— ASSIGNED TASK —
Return all the lines below, exactly as they read.

SUPPLIED MATERIAL Block Start

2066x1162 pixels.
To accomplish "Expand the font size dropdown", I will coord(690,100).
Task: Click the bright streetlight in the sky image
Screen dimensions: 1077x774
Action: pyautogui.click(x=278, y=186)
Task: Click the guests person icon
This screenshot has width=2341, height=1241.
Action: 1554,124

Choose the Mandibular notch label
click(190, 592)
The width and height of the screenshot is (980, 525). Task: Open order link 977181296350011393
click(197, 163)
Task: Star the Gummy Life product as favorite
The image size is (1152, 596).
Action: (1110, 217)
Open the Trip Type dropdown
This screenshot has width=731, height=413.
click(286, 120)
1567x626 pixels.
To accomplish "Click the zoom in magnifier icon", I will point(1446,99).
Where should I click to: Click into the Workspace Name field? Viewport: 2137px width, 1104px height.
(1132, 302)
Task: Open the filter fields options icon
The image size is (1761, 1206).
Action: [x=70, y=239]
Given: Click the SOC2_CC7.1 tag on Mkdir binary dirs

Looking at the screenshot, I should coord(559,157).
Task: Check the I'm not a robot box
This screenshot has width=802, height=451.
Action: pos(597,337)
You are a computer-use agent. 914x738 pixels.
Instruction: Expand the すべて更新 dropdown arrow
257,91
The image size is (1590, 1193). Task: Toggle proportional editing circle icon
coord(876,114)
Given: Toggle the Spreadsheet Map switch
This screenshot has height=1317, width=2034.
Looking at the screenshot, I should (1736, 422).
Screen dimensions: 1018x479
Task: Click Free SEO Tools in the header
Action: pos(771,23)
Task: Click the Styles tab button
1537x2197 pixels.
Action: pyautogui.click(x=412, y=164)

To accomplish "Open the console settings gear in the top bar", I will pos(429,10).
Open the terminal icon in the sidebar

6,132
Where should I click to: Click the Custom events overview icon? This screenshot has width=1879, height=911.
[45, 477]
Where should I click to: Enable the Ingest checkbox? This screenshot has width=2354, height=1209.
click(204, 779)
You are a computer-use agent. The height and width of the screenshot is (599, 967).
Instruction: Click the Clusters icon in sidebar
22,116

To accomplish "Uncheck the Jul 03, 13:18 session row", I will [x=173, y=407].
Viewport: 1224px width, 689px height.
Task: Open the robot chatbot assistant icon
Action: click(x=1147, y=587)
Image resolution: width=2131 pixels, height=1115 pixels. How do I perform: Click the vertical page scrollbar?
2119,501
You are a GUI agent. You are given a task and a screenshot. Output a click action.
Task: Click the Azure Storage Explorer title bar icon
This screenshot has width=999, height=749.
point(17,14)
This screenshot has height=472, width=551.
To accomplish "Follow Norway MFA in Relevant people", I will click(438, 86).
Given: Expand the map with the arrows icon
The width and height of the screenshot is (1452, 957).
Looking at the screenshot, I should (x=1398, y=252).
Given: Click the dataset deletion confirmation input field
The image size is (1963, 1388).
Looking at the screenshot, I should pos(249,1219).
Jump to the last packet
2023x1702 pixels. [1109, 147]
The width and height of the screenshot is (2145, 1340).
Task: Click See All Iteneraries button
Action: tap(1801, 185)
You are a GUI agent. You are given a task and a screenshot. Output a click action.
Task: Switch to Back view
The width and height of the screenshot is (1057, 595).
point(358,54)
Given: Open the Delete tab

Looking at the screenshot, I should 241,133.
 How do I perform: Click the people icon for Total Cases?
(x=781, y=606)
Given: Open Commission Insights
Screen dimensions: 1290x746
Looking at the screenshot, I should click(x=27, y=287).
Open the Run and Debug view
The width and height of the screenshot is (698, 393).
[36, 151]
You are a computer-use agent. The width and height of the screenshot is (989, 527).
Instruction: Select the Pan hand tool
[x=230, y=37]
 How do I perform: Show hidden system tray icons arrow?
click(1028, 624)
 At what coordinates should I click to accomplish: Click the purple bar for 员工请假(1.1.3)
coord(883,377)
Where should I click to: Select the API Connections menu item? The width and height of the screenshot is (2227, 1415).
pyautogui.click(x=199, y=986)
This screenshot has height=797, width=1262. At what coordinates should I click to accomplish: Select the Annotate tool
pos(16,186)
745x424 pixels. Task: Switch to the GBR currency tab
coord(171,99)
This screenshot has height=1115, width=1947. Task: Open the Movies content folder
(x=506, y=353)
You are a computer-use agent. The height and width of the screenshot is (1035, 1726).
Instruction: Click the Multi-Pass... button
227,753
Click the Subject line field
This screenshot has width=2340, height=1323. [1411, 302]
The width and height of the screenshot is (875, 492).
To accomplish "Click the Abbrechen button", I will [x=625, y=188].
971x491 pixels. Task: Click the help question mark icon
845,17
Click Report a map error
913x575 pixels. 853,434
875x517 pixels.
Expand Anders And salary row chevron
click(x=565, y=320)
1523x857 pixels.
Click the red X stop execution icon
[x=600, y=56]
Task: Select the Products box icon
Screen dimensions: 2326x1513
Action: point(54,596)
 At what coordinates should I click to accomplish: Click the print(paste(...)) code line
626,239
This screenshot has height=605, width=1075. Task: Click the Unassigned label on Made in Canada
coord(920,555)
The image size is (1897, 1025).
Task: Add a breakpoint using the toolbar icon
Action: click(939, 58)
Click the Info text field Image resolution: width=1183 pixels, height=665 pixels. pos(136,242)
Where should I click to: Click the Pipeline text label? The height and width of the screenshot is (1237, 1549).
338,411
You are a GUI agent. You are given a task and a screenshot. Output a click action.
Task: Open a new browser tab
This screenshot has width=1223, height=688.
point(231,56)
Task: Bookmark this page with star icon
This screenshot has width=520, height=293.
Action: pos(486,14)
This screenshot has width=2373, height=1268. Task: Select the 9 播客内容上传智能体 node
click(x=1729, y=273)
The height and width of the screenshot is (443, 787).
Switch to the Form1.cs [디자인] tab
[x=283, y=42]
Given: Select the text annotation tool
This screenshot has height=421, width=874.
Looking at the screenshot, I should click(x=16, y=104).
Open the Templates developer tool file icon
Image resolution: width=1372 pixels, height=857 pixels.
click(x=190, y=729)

SUPPLIED MATERIAL Block End

— TASK ANSWER —
2066x1162 pixels.
To accomplish "Expand the font size dropdown", I will coord(690,100).
Task: Click the bright streetlight in the sky image
Screen dimensions: 1077x774
Action: pyautogui.click(x=278, y=186)
Task: Click the guests person icon
This screenshot has width=2341, height=1241.
Action: 1554,124

Choose the Mandibular notch label
click(190, 592)
The width and height of the screenshot is (980, 525). Task: Open order link 977181296350011393
click(197, 163)
Task: Star the Gummy Life product as favorite
The image size is (1152, 596).
Action: (1110, 217)
Open the Trip Type dropdown
This screenshot has width=731, height=413.
click(286, 120)
1567x626 pixels.
To accomplish "Click the zoom in magnifier icon", I will point(1446,99).
Where should I click to: Click into the Workspace Name field? Viewport: 2137px width, 1104px height.
(1132, 302)
Task: Open the filter fields options icon
The image size is (1761, 1206).
Action: [x=70, y=239]
Given: Click the SOC2_CC7.1 tag on Mkdir binary dirs

Looking at the screenshot, I should coord(559,157).
Task: Check the I'm not a robot box
This screenshot has width=802, height=451.
Action: pos(597,337)
You are a computer-use agent. 914x738 pixels.
Instruction: Expand the すべて更新 dropdown arrow
257,91
The image size is (1590, 1193). Task: Toggle proportional editing circle icon
coord(876,114)
Given: Toggle the Spreadsheet Map switch
This screenshot has height=1317, width=2034.
Looking at the screenshot, I should (1736, 422).
Screen dimensions: 1018x479
Task: Click Free SEO Tools in the header
Action: pos(771,23)
Task: Click the Styles tab button
1537x2197 pixels.
Action: pyautogui.click(x=412, y=164)

To accomplish "Open the console settings gear in the top bar", I will pos(429,10).
Open the terminal icon in the sidebar

6,132
Where should I click to: Click the Custom events overview icon? This screenshot has width=1879, height=911.
[45, 477]
Where should I click to: Enable the Ingest checkbox? This screenshot has width=2354, height=1209.
click(204, 779)
You are a computer-use agent. The height and width of the screenshot is (599, 967).
Instruction: Click the Clusters icon in sidebar
22,116

To accomplish "Uncheck the Jul 03, 13:18 session row", I will [x=173, y=407].
Viewport: 1224px width, 689px height.
Task: Open the robot chatbot assistant icon
Action: click(x=1147, y=587)
Image resolution: width=2131 pixels, height=1115 pixels. How do I perform: Click the vertical page scrollbar?
2119,501
You are a GUI agent. You are given a task and a screenshot. Output a click action.
Task: Click the Azure Storage Explorer title bar icon
This screenshot has width=999, height=749.
point(17,14)
This screenshot has height=472, width=551.
To accomplish "Follow Norway MFA in Relevant people", I will click(438, 86).
Given: Expand the map with the arrows icon
The width and height of the screenshot is (1452, 957).
Looking at the screenshot, I should (x=1398, y=252).
Given: Click the dataset deletion confirmation input field
The image size is (1963, 1388).
Looking at the screenshot, I should pos(249,1219).
Jump to the last packet
2023x1702 pixels. [1109, 147]
The width and height of the screenshot is (2145, 1340).
Task: Click See All Iteneraries button
Action: tap(1801, 185)
You are a GUI agent. You are given a task and a screenshot. Output a click action.
Task: Switch to Back view
The width and height of the screenshot is (1057, 595).
point(358,54)
Given: Open the Delete tab

Looking at the screenshot, I should 241,133.
 How do I perform: Click the people icon for Total Cases?
(x=781, y=606)
Given: Open Commission Insights
Screen dimensions: 1290x746
Looking at the screenshot, I should click(x=27, y=287).
Open the Run and Debug view
The width and height of the screenshot is (698, 393).
[36, 151]
You are a computer-use agent. The width and height of the screenshot is (989, 527).
Instruction: Select the Pan hand tool
[x=230, y=37]
 How do I perform: Show hidden system tray icons arrow?
click(1028, 624)
 At what coordinates should I click to accomplish: Click the purple bar for 员工请假(1.1.3)
coord(883,377)
Where should I click to: Select the API Connections menu item? The width and height of the screenshot is (2227, 1415).
pyautogui.click(x=199, y=986)
This screenshot has height=797, width=1262. At what coordinates should I click to accomplish: Select the Annotate tool
pos(16,186)
745x424 pixels. Task: Switch to the GBR currency tab
coord(171,99)
This screenshot has height=1115, width=1947. Task: Open the Movies content folder
(x=506, y=353)
You are a computer-use agent. The height and width of the screenshot is (1035, 1726).
Instruction: Click the Multi-Pass... button
227,753
Click the Subject line field
This screenshot has width=2340, height=1323. [1411, 302]
The width and height of the screenshot is (875, 492).
To accomplish "Click the Abbrechen button", I will [x=625, y=188].
971x491 pixels. Task: Click the help question mark icon
845,17
Click Report a map error
913x575 pixels. 853,434
875x517 pixels.
Expand Anders And salary row chevron
click(x=565, y=320)
1523x857 pixels.
Click the red X stop execution icon
[x=600, y=56]
Task: Select the Products box icon
Screen dimensions: 2326x1513
Action: point(54,596)
 At what coordinates should I click to accomplish: Click the print(paste(...)) code line
626,239
This screenshot has height=605, width=1075. Task: Click the Unassigned label on Made in Canada
coord(920,555)
The image size is (1897, 1025).
Task: Add a breakpoint using the toolbar icon
Action: click(939, 58)
Click the Info text field Image resolution: width=1183 pixels, height=665 pixels. pos(136,242)
Where should I click to: Click the Pipeline text label? The height and width of the screenshot is (1237, 1549).
338,411
You are a GUI agent. You are given a task and a screenshot. Output a click action.
Task: Open a new browser tab
This screenshot has width=1223, height=688.
point(231,56)
Task: Bookmark this page with star icon
This screenshot has width=520, height=293.
Action: pos(486,14)
This screenshot has width=2373, height=1268. Task: Select the 9 播客内容上传智能体 node
click(x=1729, y=273)
The height and width of the screenshot is (443, 787).
Switch to the Form1.cs [디자인] tab
[x=283, y=42]
Given: Select the text annotation tool
This screenshot has height=421, width=874.
Looking at the screenshot, I should click(x=16, y=104).
Open the Templates developer tool file icon
Image resolution: width=1372 pixels, height=857 pixels.
click(x=190, y=729)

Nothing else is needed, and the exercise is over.